Reform für staatsfernes ZDF gescheitert: Fernsehen beschäftigt Karlsruhe
Die Ministerpräsidenten lassen ein Reformpaket für mehr Staatsferne des ZDF scheitern. Nun kündigt Rheinland-Pfalz für die SPD ein eigenes Normenkontrollverfahren an.
Am Ende war selbst Roland Koch für so etwas wie die Frauenquote, doch es hat alles nichts genützt: Die Ministerpräsidentenkonferenz (MPK) konnte sich gestern nicht auf einen Vorschlag von Rheinland-Pfalz (SPD) und Hessen (CDU) zur Reform des ZDF-Staatsvertrags einigen. Der Mainzer Ministerpräsident Kurt Beck kündigte daher an, dass das Land Rheinland-Pfalz wegen der Besetzung der Gremien beim ZDF einen Normenkontrollantrag beim Bundesverfassungsgericht (BVG) einreichen werde. Er erwarte, dass "sich diesem Antrag weitere Länder anschließen werden", sagte ein reserviert dreinblickender Beck, der auch Vorsitzender des ZDF-Verwaltungsrats ist, nach der Konferenz.
Damit ist Beck nun zu dem Schritt gezwungen, den er nach Kräften vermeiden wollte, um den grundsätzlichen Einfluss der Länder in den ZDF-Gremien und im öffentlich-rechtlichen Rundfunk insgesamt nicht zu riskieren. Auch das ZDF bedauerte "das Scheitern der Initiative zur Änderung des ZDF-Staatsvertrags", sagte sein Sprecher Alexander Stock. Der "sich jetzt abzeichnenden Gang nach Karlsruhe" sei aber "ein konsequenter Schritt, nachdem sich andere Lösungswege nicht ergeben" hätten.
Der Verwaltungsrat des ZDF hatte im November auf Betreiben der Unionsparteien die Verlängerung des Vertrags von ZDF-Chefredakteur Nikolaus Brender verhindert. Drahtzieher war Hessens Ministerpräsident Roland Koch, der angeblich auch auf Betreiben der Bundeskanzlerin agierte. Seitdem wird öffentlich über Staatsferne beim ZDF diskutiert, protestierende Mitarbeiter verwahrten sich mehrfach gegen den Vorwurf, ein "Regierungssender" zu sein.
Das von Hessen und Rheinland-Pfalz für die Ministerpräsidentenkonferenz geschnürte Kompromisspaket sah eine Verkleinerung des ZDF-Fernsehrats von derzeit 77 auf 69 Mitglieder vor, hierzu sollte die Zahl der Parteienvertreter und der Vertreter des Bundes in dem Gremium deutlich reduziert werden. Der aktuell 14-köpfige Verwaltungsrat sollte um zwei Mitglieder aus dem Fernsehrat aufgestockt werden, so dass die sechs gesetzten Landesregierungsvertreter nicht mehr allein eine für wichtige Entscheidungen laut ZDF-Staatsvertrag vorgeschrieben Dreifünftelmehrheit hätten verhindern können. Zudem sah der Kompromiss vor, Muslimen und Sinti und Roma Sitze im ZDF-Fernsehrat zu geben. Außerdem sollte eine neue Gender-Regelung jeweils wechselnde Besetzungen der Fernsehratsposten durch Frauen und Männer zwingend vorschreiben.

Aufgabe:
Führe den Artikel über die gescheiterte ZDF-Reform im Anschluss an seinen letzten Satz weiter.

Gespeicherte Einträge aus einer Sammlung
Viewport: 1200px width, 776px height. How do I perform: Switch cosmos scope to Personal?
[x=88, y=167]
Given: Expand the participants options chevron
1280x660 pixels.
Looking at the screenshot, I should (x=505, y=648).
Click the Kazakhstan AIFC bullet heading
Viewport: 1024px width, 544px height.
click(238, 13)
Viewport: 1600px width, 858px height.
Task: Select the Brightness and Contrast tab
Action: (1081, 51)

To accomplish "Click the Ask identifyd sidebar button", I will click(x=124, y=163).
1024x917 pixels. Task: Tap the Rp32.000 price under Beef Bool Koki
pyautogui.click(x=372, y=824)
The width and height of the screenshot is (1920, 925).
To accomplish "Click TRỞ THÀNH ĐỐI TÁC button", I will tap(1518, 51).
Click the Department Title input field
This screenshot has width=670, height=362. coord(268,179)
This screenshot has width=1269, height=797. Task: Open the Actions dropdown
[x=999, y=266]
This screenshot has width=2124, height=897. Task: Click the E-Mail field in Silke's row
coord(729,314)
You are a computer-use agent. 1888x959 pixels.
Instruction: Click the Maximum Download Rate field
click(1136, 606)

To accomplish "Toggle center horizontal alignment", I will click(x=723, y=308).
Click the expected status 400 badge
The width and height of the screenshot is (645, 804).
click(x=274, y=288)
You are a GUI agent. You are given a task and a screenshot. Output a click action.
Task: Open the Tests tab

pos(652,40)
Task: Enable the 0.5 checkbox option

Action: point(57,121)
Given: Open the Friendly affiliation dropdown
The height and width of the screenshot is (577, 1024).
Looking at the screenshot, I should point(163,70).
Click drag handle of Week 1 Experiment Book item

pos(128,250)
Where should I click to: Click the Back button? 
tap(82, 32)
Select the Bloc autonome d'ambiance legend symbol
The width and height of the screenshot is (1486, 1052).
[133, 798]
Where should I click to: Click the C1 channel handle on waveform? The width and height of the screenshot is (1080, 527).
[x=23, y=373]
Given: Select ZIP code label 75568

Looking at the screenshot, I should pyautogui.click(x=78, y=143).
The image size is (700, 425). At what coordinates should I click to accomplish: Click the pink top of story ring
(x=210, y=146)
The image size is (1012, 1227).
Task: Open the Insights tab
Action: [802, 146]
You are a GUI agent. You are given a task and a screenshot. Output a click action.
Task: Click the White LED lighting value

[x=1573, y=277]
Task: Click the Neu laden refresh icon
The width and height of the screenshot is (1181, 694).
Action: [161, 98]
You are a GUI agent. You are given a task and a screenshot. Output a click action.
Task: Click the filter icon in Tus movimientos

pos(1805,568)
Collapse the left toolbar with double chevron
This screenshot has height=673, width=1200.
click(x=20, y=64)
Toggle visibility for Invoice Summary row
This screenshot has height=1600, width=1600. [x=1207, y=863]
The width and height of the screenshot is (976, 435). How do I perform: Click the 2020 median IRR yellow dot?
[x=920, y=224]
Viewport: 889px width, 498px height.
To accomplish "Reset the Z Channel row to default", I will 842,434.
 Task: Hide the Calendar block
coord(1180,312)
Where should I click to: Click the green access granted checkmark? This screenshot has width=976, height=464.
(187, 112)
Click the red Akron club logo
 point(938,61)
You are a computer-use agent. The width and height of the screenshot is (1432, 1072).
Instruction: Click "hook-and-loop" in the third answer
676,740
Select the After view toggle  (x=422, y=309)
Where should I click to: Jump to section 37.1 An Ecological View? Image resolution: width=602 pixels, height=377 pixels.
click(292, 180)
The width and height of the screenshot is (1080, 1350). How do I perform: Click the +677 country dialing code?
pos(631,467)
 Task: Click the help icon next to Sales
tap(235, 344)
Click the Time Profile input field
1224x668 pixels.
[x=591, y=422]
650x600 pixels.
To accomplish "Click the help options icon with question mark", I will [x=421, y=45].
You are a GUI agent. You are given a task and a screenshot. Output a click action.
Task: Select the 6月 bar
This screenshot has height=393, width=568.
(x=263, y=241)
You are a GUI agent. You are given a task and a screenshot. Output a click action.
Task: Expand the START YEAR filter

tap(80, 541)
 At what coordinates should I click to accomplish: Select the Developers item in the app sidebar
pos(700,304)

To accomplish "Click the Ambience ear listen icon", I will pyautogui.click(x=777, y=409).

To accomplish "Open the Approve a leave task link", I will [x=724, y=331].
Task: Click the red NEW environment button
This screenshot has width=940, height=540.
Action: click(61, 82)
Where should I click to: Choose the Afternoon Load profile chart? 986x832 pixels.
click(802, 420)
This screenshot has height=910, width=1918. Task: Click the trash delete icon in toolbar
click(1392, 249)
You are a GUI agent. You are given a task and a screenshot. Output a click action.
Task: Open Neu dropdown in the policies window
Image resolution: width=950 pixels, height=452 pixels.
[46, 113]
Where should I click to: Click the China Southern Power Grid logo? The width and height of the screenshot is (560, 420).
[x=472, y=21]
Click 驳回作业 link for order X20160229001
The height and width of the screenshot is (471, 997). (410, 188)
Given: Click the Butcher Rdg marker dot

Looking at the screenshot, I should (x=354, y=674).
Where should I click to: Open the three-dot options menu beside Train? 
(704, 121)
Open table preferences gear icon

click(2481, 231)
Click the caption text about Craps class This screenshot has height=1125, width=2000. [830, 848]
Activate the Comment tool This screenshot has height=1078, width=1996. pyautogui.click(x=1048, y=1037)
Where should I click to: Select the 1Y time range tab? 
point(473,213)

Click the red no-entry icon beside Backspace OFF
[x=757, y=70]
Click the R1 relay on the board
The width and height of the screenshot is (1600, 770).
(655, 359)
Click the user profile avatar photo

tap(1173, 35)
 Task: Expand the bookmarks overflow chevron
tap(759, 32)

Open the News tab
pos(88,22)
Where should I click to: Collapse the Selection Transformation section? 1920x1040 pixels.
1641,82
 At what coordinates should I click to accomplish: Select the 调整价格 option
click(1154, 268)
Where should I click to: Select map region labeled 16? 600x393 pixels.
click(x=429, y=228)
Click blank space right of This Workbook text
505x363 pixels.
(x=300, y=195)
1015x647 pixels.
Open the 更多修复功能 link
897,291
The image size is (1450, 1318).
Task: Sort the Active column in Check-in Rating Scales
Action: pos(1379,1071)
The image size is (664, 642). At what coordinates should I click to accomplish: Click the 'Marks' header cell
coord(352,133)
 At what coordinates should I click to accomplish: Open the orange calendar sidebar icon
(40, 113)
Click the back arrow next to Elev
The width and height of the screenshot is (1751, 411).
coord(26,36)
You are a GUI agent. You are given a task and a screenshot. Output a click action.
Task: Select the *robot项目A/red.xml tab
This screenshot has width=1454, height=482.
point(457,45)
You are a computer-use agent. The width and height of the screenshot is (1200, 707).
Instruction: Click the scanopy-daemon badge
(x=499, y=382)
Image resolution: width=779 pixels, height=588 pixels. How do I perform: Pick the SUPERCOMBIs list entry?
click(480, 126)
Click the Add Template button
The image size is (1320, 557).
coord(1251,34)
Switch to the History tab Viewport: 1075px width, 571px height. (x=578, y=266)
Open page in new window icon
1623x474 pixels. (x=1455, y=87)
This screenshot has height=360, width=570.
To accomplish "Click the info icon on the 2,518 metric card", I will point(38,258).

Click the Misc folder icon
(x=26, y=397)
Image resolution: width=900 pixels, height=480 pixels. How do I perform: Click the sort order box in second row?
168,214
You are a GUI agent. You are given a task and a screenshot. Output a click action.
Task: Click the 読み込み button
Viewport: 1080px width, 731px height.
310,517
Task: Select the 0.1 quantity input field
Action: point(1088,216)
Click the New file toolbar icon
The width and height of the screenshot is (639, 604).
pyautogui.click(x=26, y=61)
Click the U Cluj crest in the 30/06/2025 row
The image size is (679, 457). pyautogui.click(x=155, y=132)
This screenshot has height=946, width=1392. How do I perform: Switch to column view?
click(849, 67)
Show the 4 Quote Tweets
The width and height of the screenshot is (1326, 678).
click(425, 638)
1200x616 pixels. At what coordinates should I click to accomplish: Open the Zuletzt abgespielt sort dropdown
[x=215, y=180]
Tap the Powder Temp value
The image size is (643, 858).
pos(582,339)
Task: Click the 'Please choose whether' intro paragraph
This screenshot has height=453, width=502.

Ergebnis:
Doch die Mehrheit der unionsregierten Länder lehnte das Paket ab. "Wir gehen davon aus, dass die ZDF-Gremien verfassungsgemäß besetzt sind", sagte Sachsen Regierungschef Stanislaw Tillich (CDU) nach der MPK. "Wir verschließen uns nicht der Optimierung des ZDF-Staatsvertrags." Doch das Reformpaket hätte man ohne "tiefergehende Diskussion" nicht akzeptieren können. Es sei aber eine "erhebliche Frage, ob es richtig ist, jetzt ein Normenkontrollverfahren anzustrengen", kritisierte Tillich seinen Amtskollegen Beck.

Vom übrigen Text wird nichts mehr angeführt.